Elvis HAKIZIMANA : Ma plus grande source d’inspiration, au niveau national, c’est l’héritage que les grands de mon club URUNANI ont laissé. De génération en génération, Je ne peux pas tous les citer. Ils ont fait de cette équipe la meilleure de tous les temps. J’étais attentif à ce qu’ils faisaient et c’est clair que je voulais faire comme eux et surtout ne pas les décevoir. Au niveau international, c’est Kobe Bryant, il est la raison pour laquelle j’avais une coupe afro [Rires]. Je porte le numéro 8 et je voulais être comme Kobe. Il y en a même qui m’appelle aujourd’hui « Black Mamba » [Rires]. C’est parce qu’ils savent à quel point Kobe était une inspiration pour moi.

Akeza.net : Quelles sont tes ambitions dans les 5 années à venir ?

Elvis HAKIZIMANA : Vous savez, le basket a toujours été ma passion. Je veux voir le basketball progresser et surtout les joueurs atteindre un autre niveau et je compte bien contribuer à ça. Je vais aussi rester auprès de l’équipe, je veux voir URUNANI rester au sommet du basketball burundais et je compte rester actif pour aider, pousser nos joueurs à développer leur potentiel.

Akeza.net : As-tu un conseil à donner aux jeunes basketteurs ?

Elvis HAKIZIMANA : Les jeunes joueurs doivent être disciplinés.
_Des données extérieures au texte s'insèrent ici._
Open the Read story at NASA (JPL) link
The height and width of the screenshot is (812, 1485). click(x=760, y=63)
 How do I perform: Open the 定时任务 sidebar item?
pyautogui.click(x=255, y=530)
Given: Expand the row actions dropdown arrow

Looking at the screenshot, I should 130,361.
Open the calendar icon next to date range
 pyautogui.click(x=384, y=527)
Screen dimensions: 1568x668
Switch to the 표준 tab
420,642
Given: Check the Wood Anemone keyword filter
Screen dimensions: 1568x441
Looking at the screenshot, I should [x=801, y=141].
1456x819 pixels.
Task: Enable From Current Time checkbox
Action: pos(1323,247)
C’est la première chose que je leur dis toujours. La discipline dans leur carrière de basketteur et tout ce que cela implique. L’amour du jeu, le travail, la régularité aux entraînements, le repos, le respect du coach et des coéquipiers mais aussi des adversaires, qu’ils soient flexibles aux conseils et par-dessus tout, ils doivent se fixer des objectifs en tant que joueurs. Ils doivent dégager cette impression de maîtrise et de calme. Il faut faire attention à l’image que l’on renvoie. Garder les pieds sur terre. Tous les grands joueurs de ce sport sont reconnus pour ça, le travail et la discipline.

 

Akeza.net : Tu prends de l’âge (35 ans). Comptes-tu prendre ta retraite bientôt ?

Elvis HAKIZIMANA : [Rires] C’est vrai que je prends de l’âge, mais je ne me suis pas encore décidé sur le sujet de la retraite. Je veux jouer encore. Je ne vais pas jouer toute ma vie quand même. 17 ans en première division et 19 ans de carrière au basket, c’est beaucoup. A un certain moment, on doit arrêter et passer à autre chose. Je pense avoir tout fait au basket et tout donné à mon équipe URUNANI.

Akeza.net : Après le basket, que comptes-tu faire ?

Elvis HAKIZIMANA : Après le basket, il y a une vie, donc je vais me concentrer à l’ « Après- basket ». C’est à dire faire ma vie comme toute personne normale. Je vais continuer à faire mon boulot et trouver d’autres opportunités de la vie, fonder une famille, voir ce que la vie me réserve et en profiter [Rires].